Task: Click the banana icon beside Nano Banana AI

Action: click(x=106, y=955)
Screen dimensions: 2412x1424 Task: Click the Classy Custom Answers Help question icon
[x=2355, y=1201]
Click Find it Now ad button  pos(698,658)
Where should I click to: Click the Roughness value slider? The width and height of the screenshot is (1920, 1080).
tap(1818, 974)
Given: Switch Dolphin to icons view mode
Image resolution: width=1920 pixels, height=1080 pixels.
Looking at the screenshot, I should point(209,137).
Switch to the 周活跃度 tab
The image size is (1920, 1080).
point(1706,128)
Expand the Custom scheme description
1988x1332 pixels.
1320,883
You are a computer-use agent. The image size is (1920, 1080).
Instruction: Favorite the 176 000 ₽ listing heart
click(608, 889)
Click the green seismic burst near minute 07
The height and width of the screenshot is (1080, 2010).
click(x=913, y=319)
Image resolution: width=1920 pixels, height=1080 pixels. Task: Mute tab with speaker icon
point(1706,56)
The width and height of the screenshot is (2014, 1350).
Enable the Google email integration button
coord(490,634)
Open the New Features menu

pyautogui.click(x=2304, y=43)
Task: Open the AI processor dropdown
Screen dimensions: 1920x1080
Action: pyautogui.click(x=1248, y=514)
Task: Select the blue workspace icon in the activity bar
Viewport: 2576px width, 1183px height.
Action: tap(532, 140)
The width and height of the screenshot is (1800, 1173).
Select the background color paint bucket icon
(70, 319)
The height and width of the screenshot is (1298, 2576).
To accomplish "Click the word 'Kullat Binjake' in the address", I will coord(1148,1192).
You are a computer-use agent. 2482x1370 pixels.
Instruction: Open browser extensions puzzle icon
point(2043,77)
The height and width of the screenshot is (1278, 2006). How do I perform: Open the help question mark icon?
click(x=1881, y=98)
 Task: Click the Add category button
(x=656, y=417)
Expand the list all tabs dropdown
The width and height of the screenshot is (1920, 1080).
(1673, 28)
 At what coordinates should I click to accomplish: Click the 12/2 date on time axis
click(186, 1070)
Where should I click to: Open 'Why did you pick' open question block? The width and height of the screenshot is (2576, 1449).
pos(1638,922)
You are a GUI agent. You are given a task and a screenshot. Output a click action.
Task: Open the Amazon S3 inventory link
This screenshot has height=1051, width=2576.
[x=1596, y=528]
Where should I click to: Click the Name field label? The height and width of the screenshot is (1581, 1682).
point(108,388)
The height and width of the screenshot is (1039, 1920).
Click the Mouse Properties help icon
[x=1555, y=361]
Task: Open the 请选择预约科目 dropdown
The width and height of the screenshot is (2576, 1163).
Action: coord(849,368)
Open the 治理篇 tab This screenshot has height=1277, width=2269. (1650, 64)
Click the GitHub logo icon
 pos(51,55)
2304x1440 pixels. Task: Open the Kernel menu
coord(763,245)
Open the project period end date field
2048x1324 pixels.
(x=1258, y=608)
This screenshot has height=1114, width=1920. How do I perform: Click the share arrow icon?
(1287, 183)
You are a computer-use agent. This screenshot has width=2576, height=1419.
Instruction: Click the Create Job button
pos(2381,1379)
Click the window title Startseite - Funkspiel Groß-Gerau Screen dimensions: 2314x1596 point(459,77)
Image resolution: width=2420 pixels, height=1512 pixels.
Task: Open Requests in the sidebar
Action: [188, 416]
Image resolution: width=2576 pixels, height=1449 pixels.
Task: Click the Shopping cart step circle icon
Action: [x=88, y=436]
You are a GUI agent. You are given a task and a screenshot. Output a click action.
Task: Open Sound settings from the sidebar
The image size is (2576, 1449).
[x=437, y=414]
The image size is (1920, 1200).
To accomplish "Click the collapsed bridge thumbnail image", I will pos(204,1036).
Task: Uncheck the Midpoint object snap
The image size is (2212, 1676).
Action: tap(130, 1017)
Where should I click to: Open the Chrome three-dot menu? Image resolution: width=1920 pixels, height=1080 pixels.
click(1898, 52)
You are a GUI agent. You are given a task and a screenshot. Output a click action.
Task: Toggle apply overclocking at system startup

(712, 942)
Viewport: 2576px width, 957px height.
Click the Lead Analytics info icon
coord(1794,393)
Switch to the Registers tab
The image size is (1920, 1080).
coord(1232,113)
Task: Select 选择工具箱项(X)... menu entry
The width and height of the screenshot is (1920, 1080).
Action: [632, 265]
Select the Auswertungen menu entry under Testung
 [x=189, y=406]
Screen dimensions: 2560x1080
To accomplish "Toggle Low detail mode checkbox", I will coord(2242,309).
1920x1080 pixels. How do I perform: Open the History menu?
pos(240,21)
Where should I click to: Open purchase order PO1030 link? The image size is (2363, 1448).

########

[What needs to be done]: Your answer should be every line from the material above in which the word "computer" appears.

[Exercise answer]:
You are a computer-use agent. The image size is (1920, 1080).
You are a computer-use agent. 2482x1370 pixels.
You are a computer-use agent. This screenshot has width=2576, height=1419.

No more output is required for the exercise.